Building A Spoken Digit Recognition Model With Edge Impulse

Made by shakhizat / Artificial intelligence / Robotics / Voice / IoT

About the project

In this article, I'll show how to train a custom machine learning model with Edge Impulse and deploy it to the Arduino Nano 33 BLE Sense.

Project info

Difficulty: Difficult

Platforms: Edge Impulse

Estimated time: 3 hours

License: GNU General Public License, version 3 or later (GPL3+)

Items used in this project

Hardware components

Arduino Nano 33 BLE Sense

x 1

Software apps and online services

Edge Impulse Studio

Story

One of the most exciting features of artificial intelligence (AI) is NLP(Natural Language Processing). It is one of the most researched and studied topics of today’s generation, it helps to make machines capable of handling human language in the form of speech as well as text.

In this step, you are going to use your audio classification model for the Spoken Digit Recognition System. It recognizes nine spoken English digits (from one to nine) in a speech and silence environment condition. I will show you how you can use Edge Impulse to achieve this. Edge Impulse is Software as a Service (SaaS) web platform that allows developers to deploy powerful ML models to edge devices without possessing deep knowledge of programming or AI, ML concepts.
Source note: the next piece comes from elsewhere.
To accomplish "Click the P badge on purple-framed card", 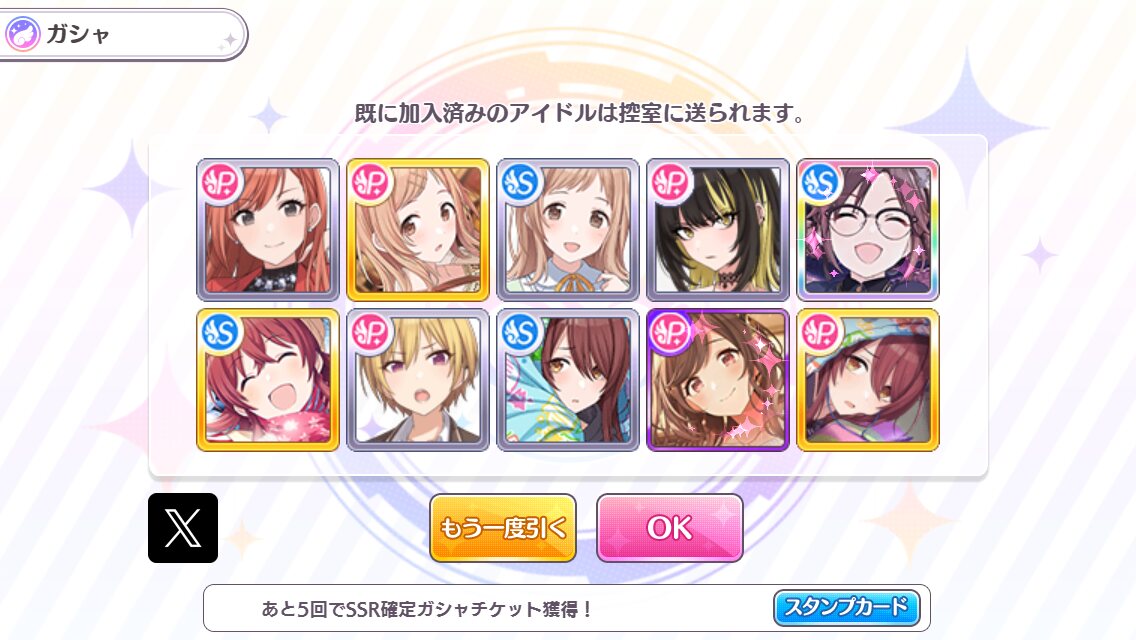I will pos(671,332).
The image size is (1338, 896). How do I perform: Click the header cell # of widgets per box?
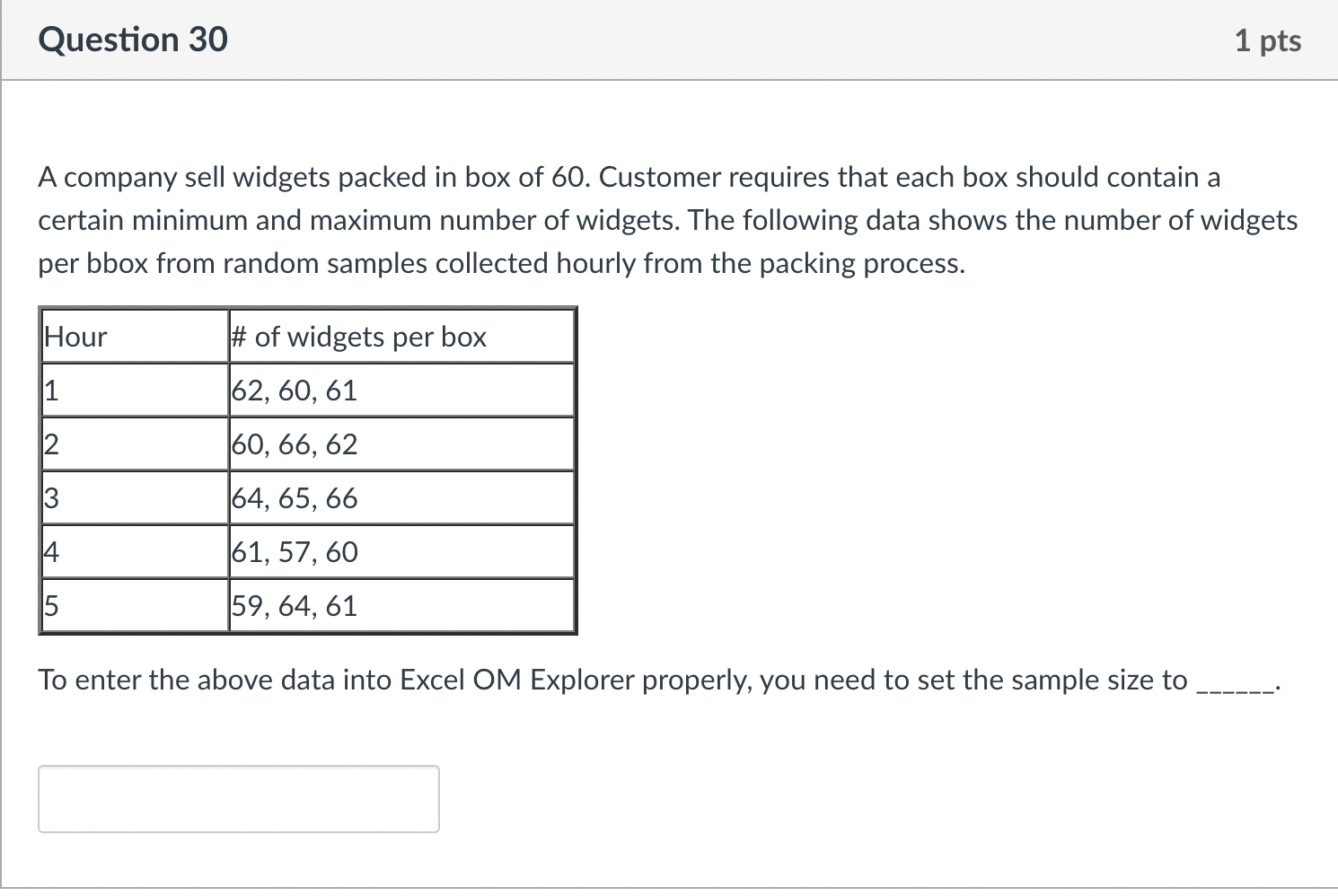coord(358,336)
Here is a sneak peek of what's about to happen:

Collecting images for training
Upload dataset to Edge Impulse to train the model.
Feature Extraction
Training of the model
Export the model to be analyzed by netron.app
Deploy to Arduino Nano 33 BLE Sense board
Real-time data evaluation and testing

Let’s get started!

Create and Train the Model in Edge Impulse

Edge Impulse is a web-based tool that helps us quickly and easily create AI models that can then be used in all kinds of projects. We can create Machine Learning models in a few simple steps and users can build custom image classifiers with nothing more than a web browser.

As with any deep learning task, the first most important task is to prepare the dataset. We will use the images from Google’s TensorFlow Datasets, publicly available online. The Speech Commands dataset that we are using for this tutorial is stored in wave files that are all one second or less.

The dataset can be downloaded as follows.

http://download.tensorflow.org/data/speech_commands_v0.01.tar.gz

Go to Edge Impulse platform, enter your credentials at Login (or create an account), and start a new project.

You can select either an image, sound, or pose project. Let’s select an Audio project.Click Go to the uploader button.

And upload files. We will be adding the dataset to the respective classes. You can drag-drop the files.

The data set has 10 classes. There are: eight, five, four, nine, one, seven, silence, six, three, two. You’ll always need a background noise class called silence, to detect when no noise is happening at all.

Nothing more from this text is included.